Codification of the Law

Codification — the process of pulling together a body of law into one convenient place — is one of the classic hard problems of access to the law. It never seems hard when one sets out; back in Merrie Olde 12th century England, Parliament’s practice was to take new laws, copy out a handful of copies by hand, circulate those copies to various local officials, and call it a day. The problem that Statutes of the Realm was trying to deal with was that seven centuries later, this sequential process had produced such a vast body of accumulated laws that merely compiling the index took four years.

In the 1930s in the U.S., the alphabet soup of newly created New Deal agencies produced a similar mess. One infamous 1935 case, Panama Refining Co. v. Ryan (colloquially known as the “Hot Oil case,” because it dealt with illegal interstate shipments of petroleum), reached the Supreme Court before anyone realized that one of the laws the government was trying to enforce against the oil companies wasn’t in force at the relevant time. It had been repealed (by mistake, it turned out) over a year before, without anyone noticing. People had been threatened with criminal punishment for violating a “law” that wasn’t. The outcry—at least among law professors—led to the establishment of the Federal Register, a chronological log of all the regulatory actions taken by federal agencies, and the Code of Federal Regulations, which captures a current snapshot of the regulations currently in force.
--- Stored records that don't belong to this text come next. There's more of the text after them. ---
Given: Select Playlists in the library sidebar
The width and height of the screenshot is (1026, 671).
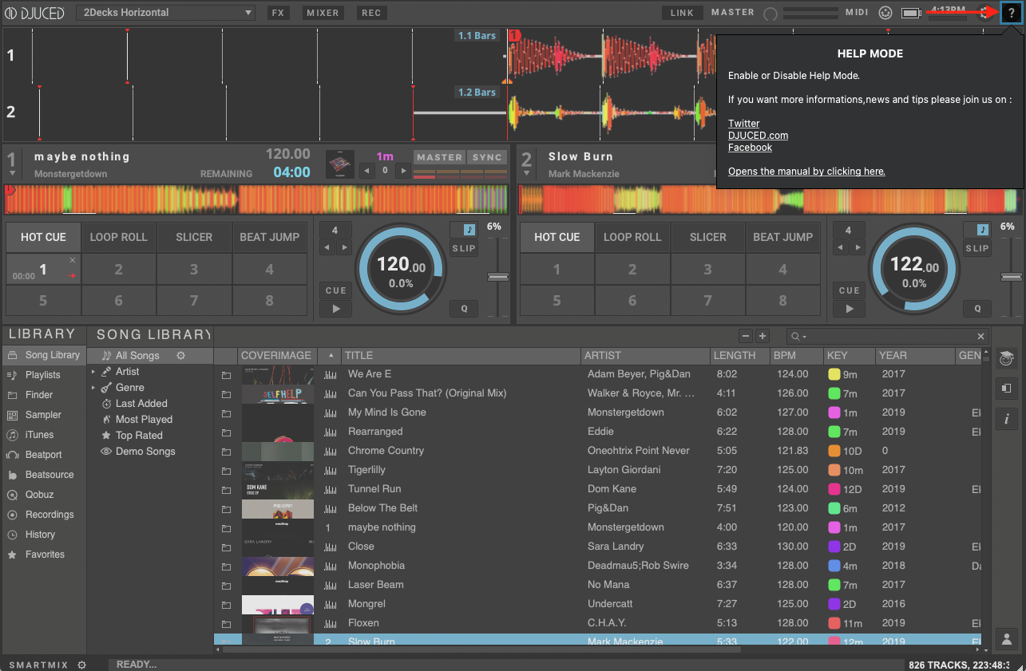Looking at the screenshot, I should pos(42,375).
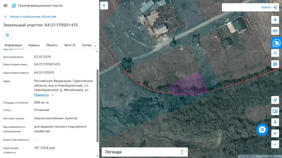282x158 pixels.
Task: Open the chat assistant bubble
Action: coord(262,129)
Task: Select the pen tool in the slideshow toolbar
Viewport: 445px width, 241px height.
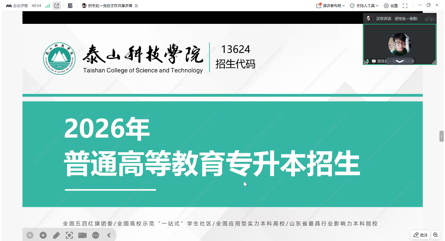Action: click(x=56, y=235)
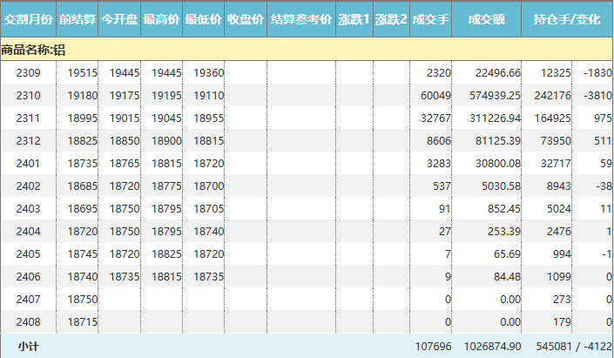
Task: Click the 成交额 column header
Action: click(x=486, y=18)
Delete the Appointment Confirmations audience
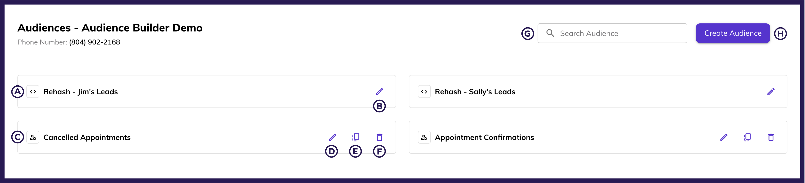The width and height of the screenshot is (805, 183). click(771, 137)
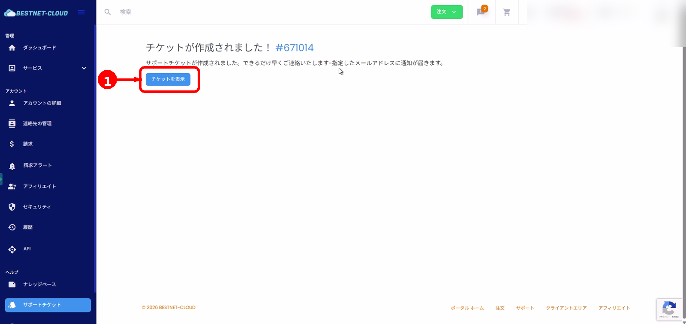Click the dollar sign billing icon
This screenshot has width=686, height=324.
tap(12, 144)
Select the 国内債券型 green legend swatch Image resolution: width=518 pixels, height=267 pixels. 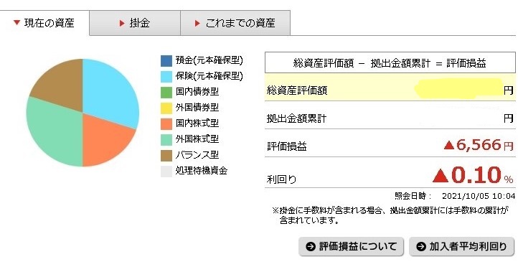pos(166,92)
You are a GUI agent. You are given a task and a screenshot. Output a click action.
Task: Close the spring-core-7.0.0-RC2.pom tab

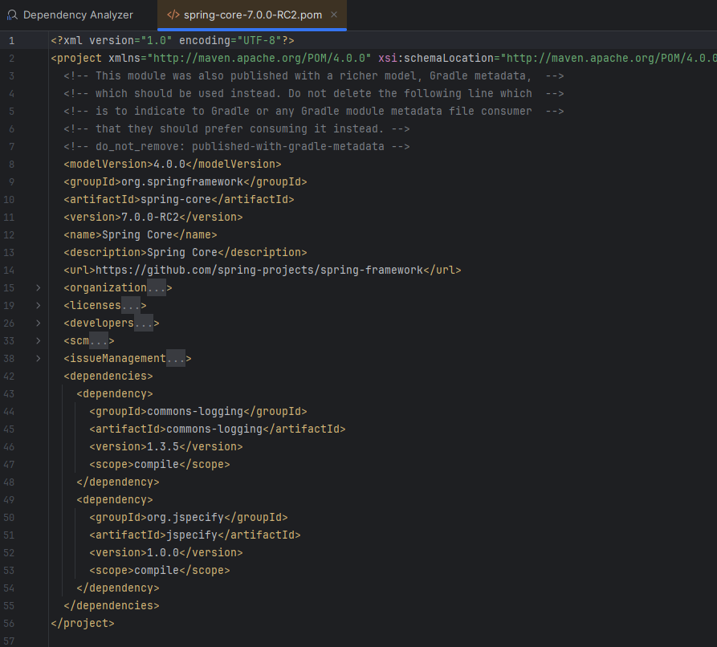[334, 15]
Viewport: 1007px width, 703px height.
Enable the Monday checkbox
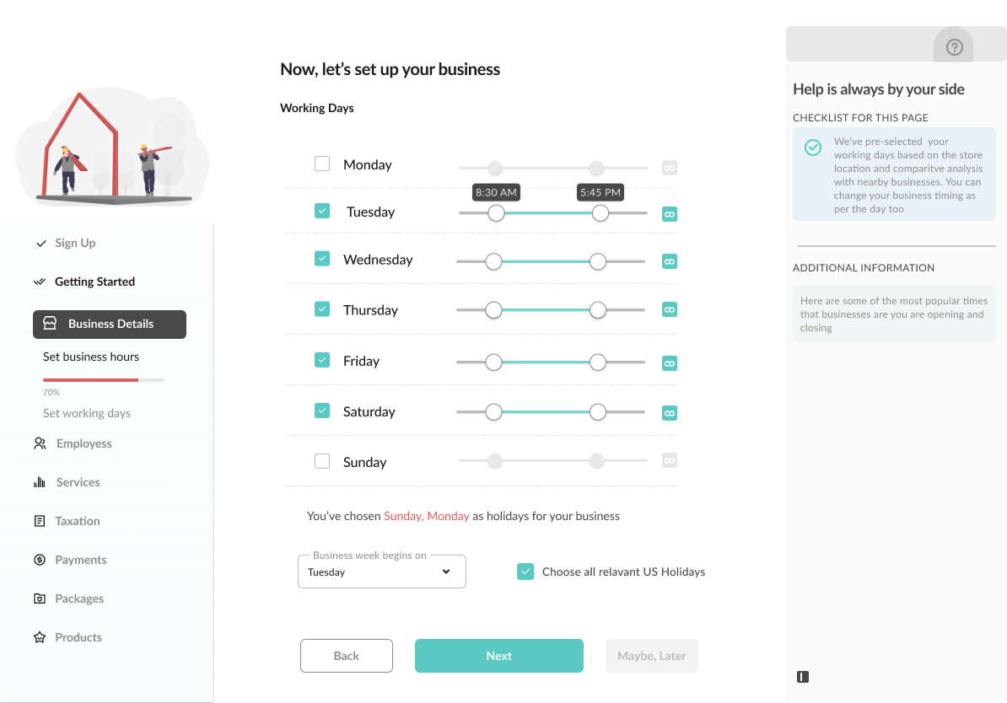(322, 164)
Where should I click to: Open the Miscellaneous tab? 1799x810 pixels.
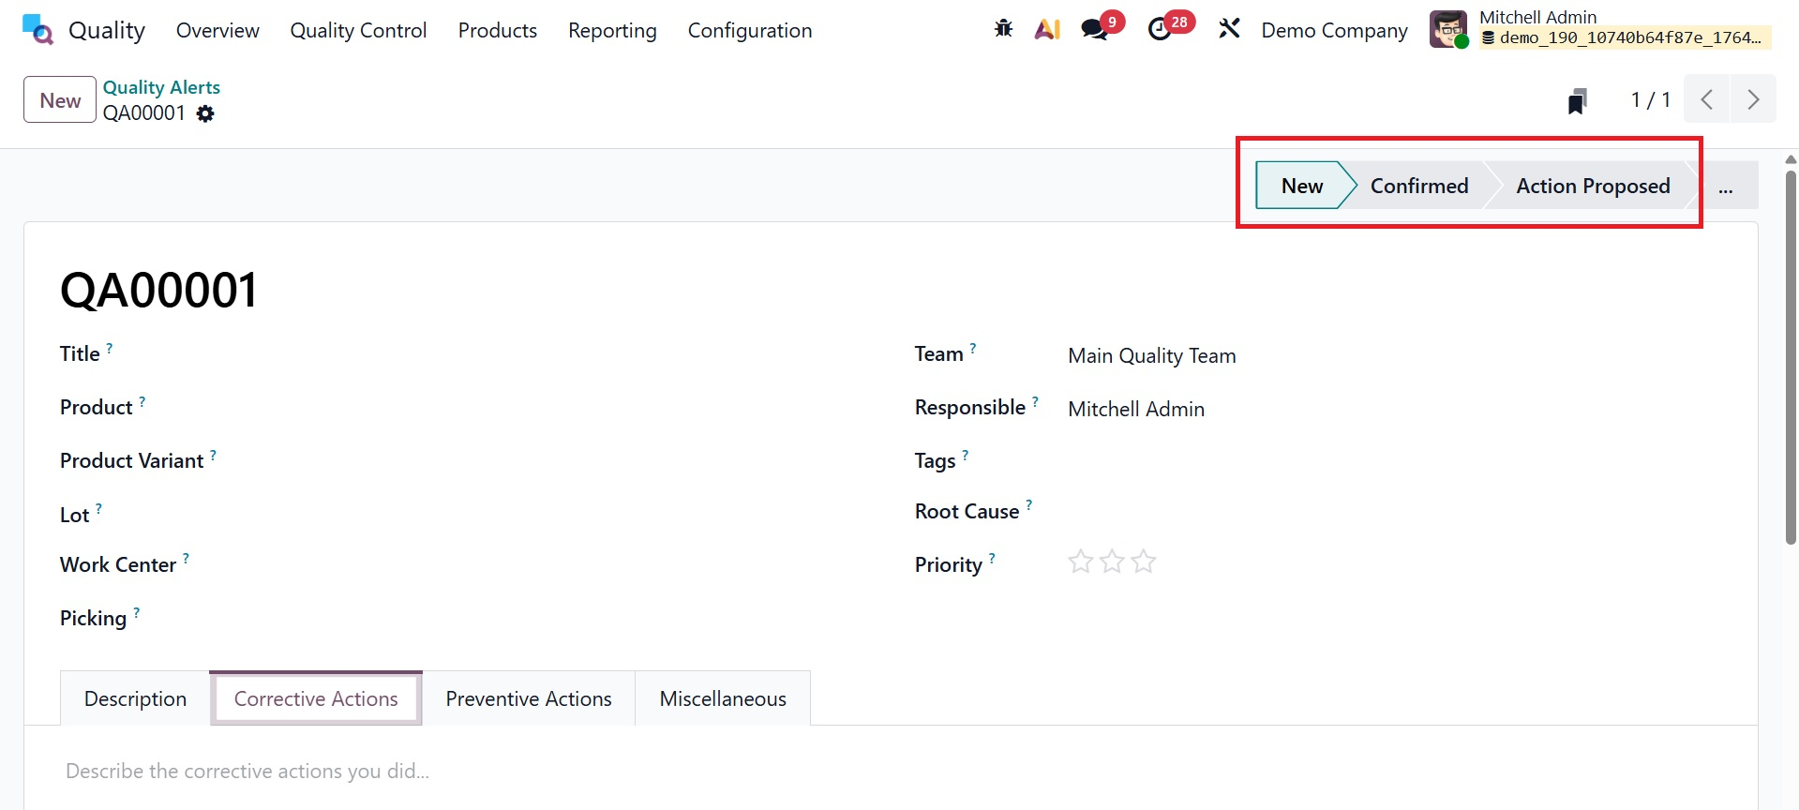point(722,698)
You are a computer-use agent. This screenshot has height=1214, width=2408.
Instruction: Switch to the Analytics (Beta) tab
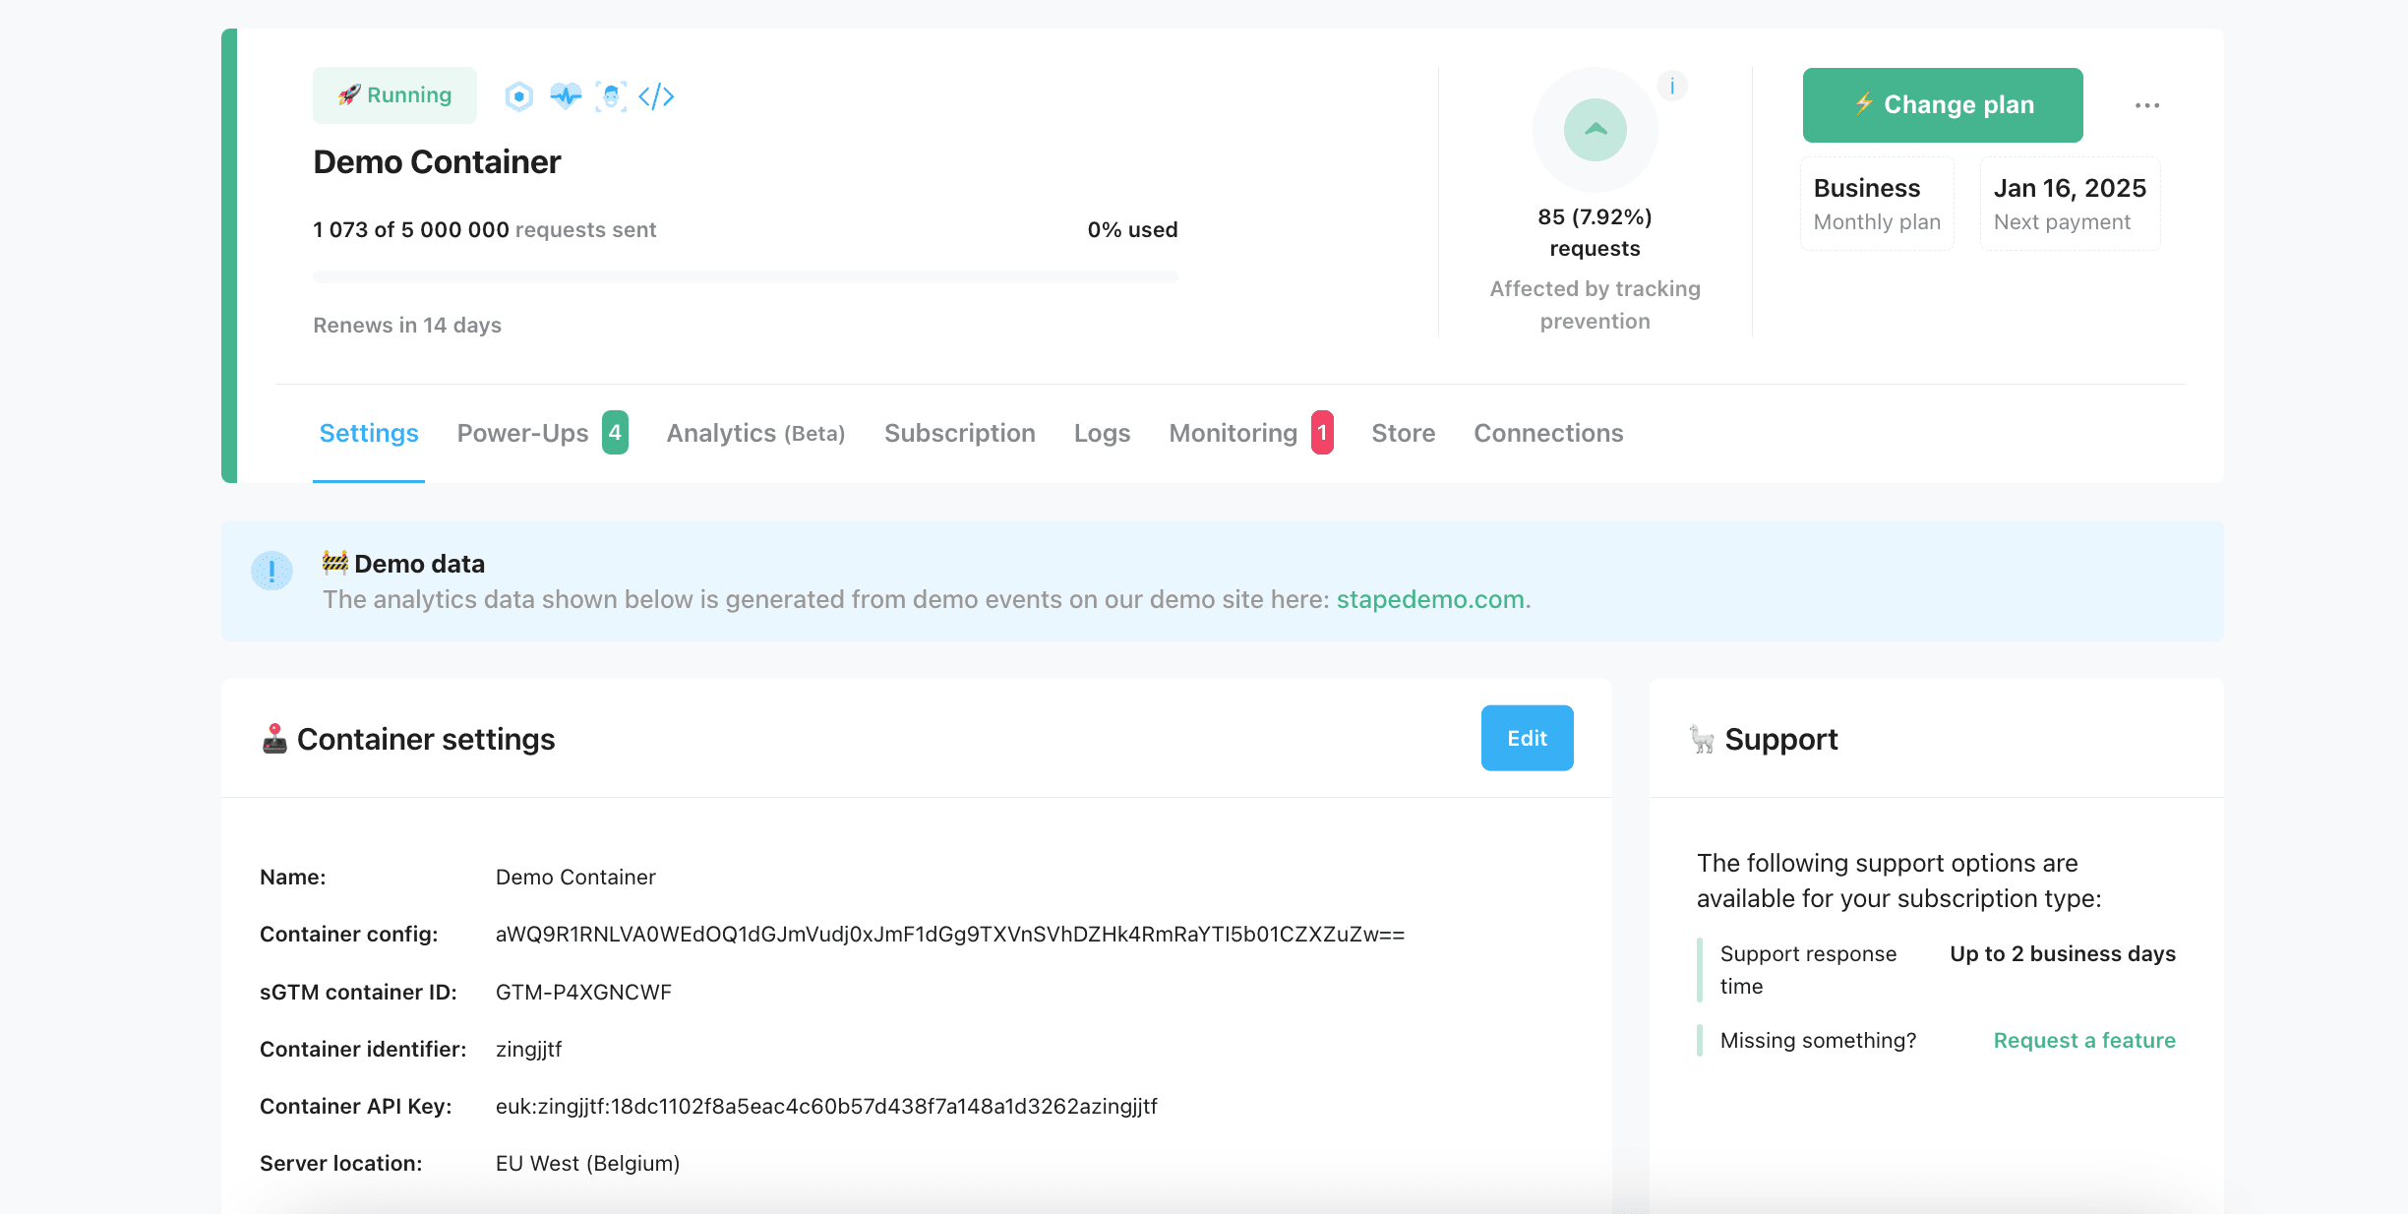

There are various codification strategies out there, with advantages and drawbacks that would take us too far afield to discuss in much detail. One strategy is for someone with a lot of time to pore through the last N years of statutes, pull out the ones that are still relevant, and compile them into a single, authoritative text. The legislature then repasses the authoritative version, and repeals everything else. Another is for someone simply to compile the reams and reams of statutes into a logical arrangement that then becomes evidence of what the law says; if you really want to get it right, you need to go back and check the original act as it was passed. Governments in the U.S. use a mixture of both of these processes. Once you have a compilation of this sort, it becomes much easier for the legislature to make changes in place. They can say “we’re repealing this section and replacing it with this new text,” which keeps things from getting as messy as quickly. (Think of the list of statutes as a blog, and the codified version as a wiki.)